One-line PR description:

Issue link:

Other comments:

k8s-ci-robot · 2025-05-22T09:09:28Z

[APPROVALNOTIFIER] This PR is NOT APPROVED

This pull-request has been approved by: wojtek-t
Once this PR has been reviewed and has the lgtm label, please assign sanposhiho for approval. For more information see the Code Review Process.

The full list of commands accepted by this bot can be found here.

Needs approval from an approver in each of these files:

~~keps/prod-readiness/OWNERS~~ [wojtek-t]
keps/sig-scheduling/OWNERS

Approvers can indicate their approval by writing /approve in a comment
Approvers can cancel approval by writing /approve cancel in a comment

wojtek-t · 2025-05-22T09:14:53Z

keps/sig-scheduling/5278-nominated-node-name-for-expectation/README.md

@@ -205,21 +205,22 @@ based on the expected pod placement.

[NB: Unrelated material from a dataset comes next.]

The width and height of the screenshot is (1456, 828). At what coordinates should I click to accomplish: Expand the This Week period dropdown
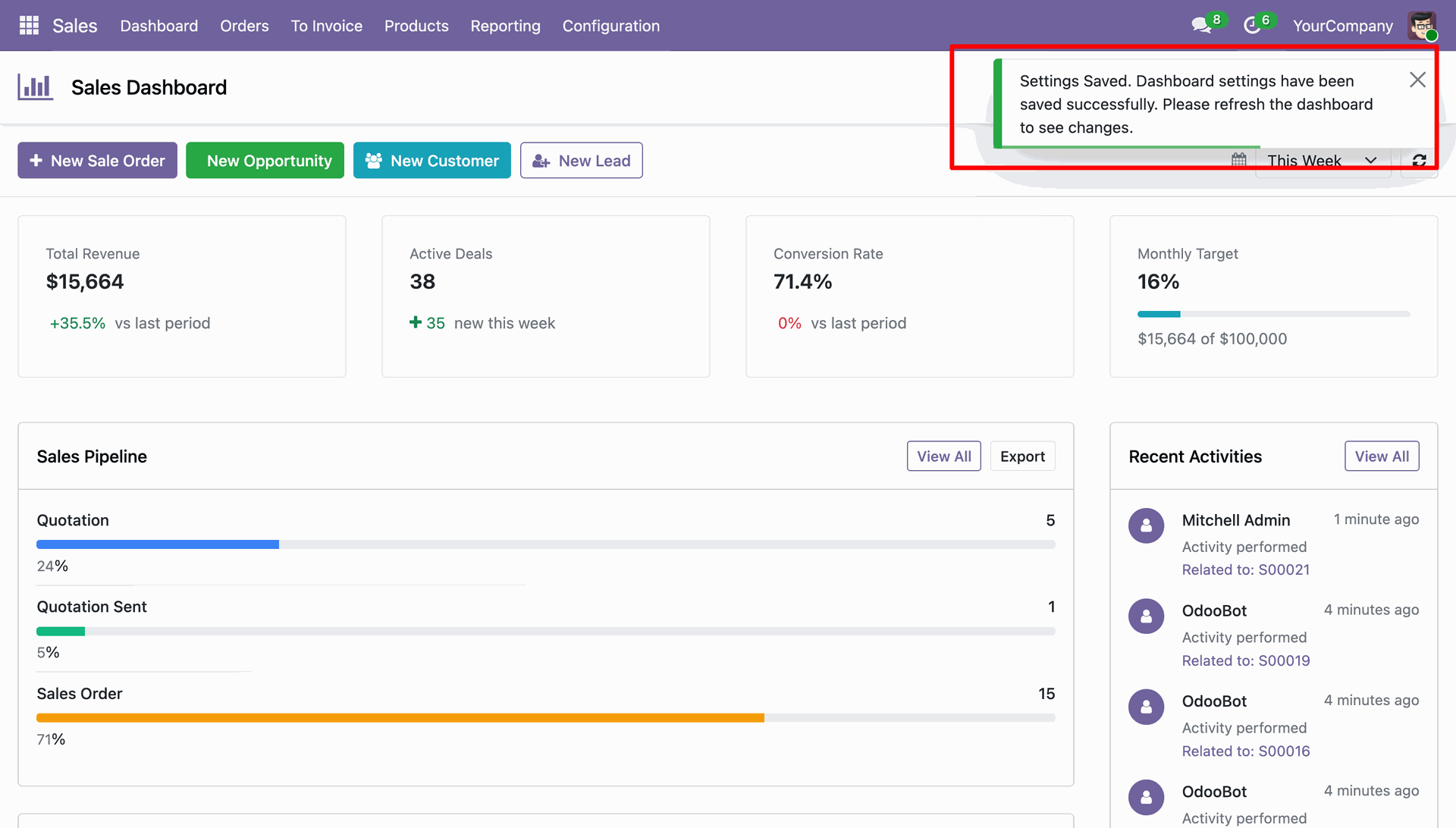coord(1323,161)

 ### External components want to specify a preferred pod placement

-The cluster autoscaler or Kueue internally calculates the pod placement,
-and create new nodes or un-gate pods based on the calculation result. 
+The ClusterAutoscaler or Karpenter internally calculate the pod placement,


@sanposhiho - there are multiple changes including:

small updates to motivation and user stories

rewrite of risks section based on the end state we propose

discussion of new risk

addressing some comments discussed on the original PR

I think that you should take adjustments from my commit that you think make sense and just incorporate them to your PR and I will close this one after that.

wojtek-t · 2025-05-22T09:19:55Z

keps/sig-scheduling/5278-nominated-node-name-for-expectation/README.md

+be treated as a hint to scheduler and not as an official scheduler's plan of record
+- if `NominatedNodeName` was set by an external component (based on ManagedFields), this
+component should clear or update it (using PUT or APPLY to ensure it won't conflict with
+potentil update from scheduler) to reflect the new hint


@dom4ha - in the context of different phases of reservation/allocation of resources that we were talking about, I think that what I'm proposing above paths they way towards additive extension in the future

With such approach, we're describing how the semantics should work, and eventually we can add stage field that would reflect that more explicitly.

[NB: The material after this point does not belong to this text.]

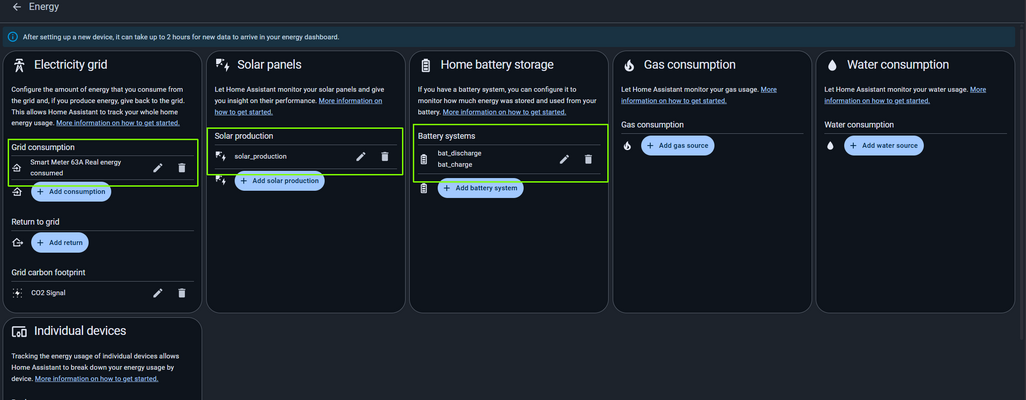This screenshot has height=400, width=1026.
Task: Delete the bat_discharge battery system
Action: tap(588, 159)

sanposhiho · 2025-05-22T11:36:06Z

keps/sig-scheduling/5278-nominated-node-name-for-expectation/README.md

+- [to be confirmed during API review] we fail the validation when someone attempts to set
+`NNN` for an already bound pod


Do we actually need this? From our perspective, it does not make sense to set NNN for bound pods though, I'm afraid that this validation would just break some external components unnecessarily, which have already utilized NNN and have a (weird?) behavior to set NNN for bound pods for some purpose.
I'm not sure if we should take such a weird case into account, which we're not even sure if exists, though, at the same time, I'm not sure if we should explicitly try to ban those API operations on purpose, from now.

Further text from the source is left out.